Jan 13, 2020 (China Knowledge) - Hong Kong’s new generation of digital bank has announced its arrival with an introductory rate for deposits for 6%.
ZA Bank Ltd, one of eight firms starting digital-only banks in Hong Kong, has started a trial run that pays over 3% more than those such as HSBC Holdings Plc and Standard Chartered Plc, for a selected group of depositors. Although many are doubtful that such rates could be maintained, such offer poses as a warning of forthcoming competition for the city’s deposit business. Currently, CMB Wing Lung Bank Ltd pays 3.8% to new savers for two-month HKD deposits.
ZA’s offering of 6% rate for three-month Hong Kong dollar deposits capped at HK$200,000 ($25,000), according to a person with knowledge of the matter. The accounts are set at a 2% rate with top-up of as much as 4% only to selected clients, the person said. Standard Chartered, HSBC and BOC Hong Kong Holdings Ltd pay 1.9% to 2.3% per annum for such maturity.

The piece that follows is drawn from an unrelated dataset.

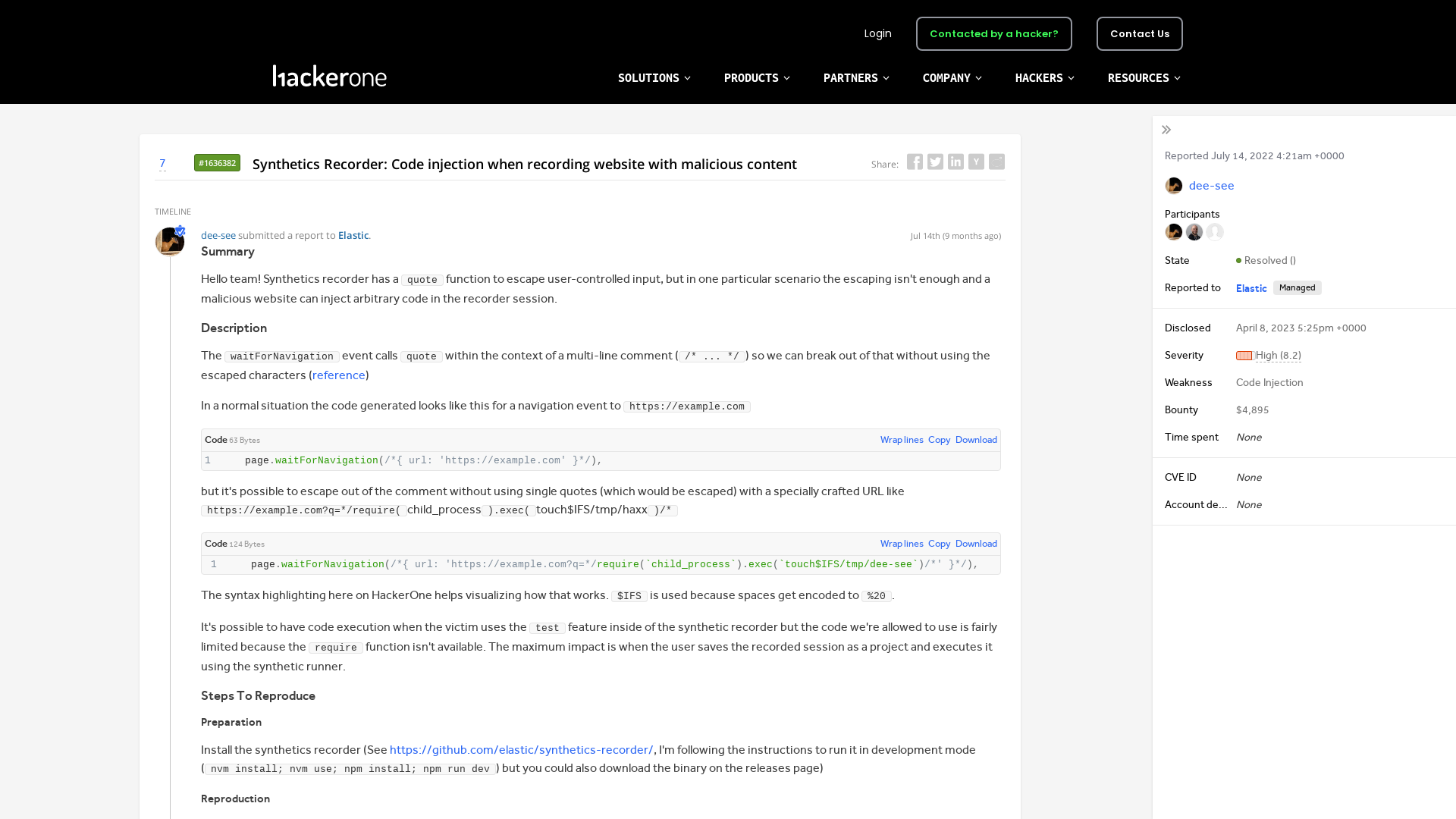The height and width of the screenshot is (819, 1456).
Task: Click the Twitter share icon
Action: click(x=935, y=162)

In the U.S, Ally Financial boasts of accounts with a 1.6% rate and three-month CDs at 0.75%, while Goldman Sachs Group Inc.’s Marcus venture offers a savings account with a 1.7% rate. ZA has said it will provide users with a “full suite of services 24/7,” and customers can open an account in five minutes with just a HK identity card. An HKMA spokeswoman said some banks may present “promotional” rates to some customers and emphasized that banking products are commercial decisions.
“While the Monetary Authority will not interfere with the commercial decisions of individual institutions, it would be a concern if a virtual bank planned to aggressively build market share at the expense of recording substantial losses in the initial years of operation without any credible plan for profitability in the medium term,” she said.

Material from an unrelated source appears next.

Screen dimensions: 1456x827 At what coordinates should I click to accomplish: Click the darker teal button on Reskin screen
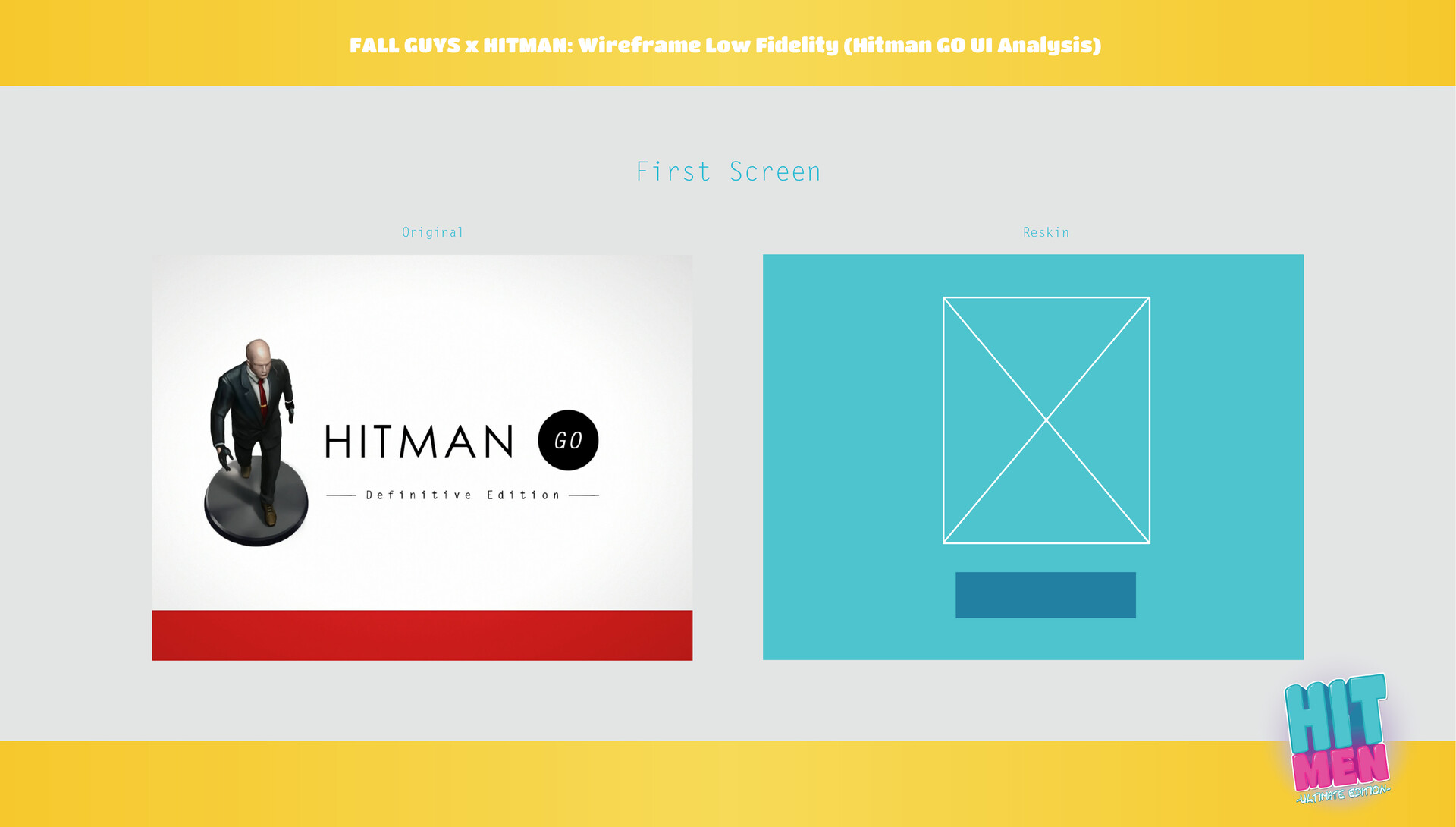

Virtual banks and traditional retail banking services are alike in certain aspects such as giving out loans and accepting deposits but setting up physical branches is not expected. Bloomberg Intelligence foresees the new banks will find it difficult to make inroads into the city’s loan market, grabbing just a 1.5% share by 2025, as they will be held back by problems in attracting deposits and high costs for interbank borrowing.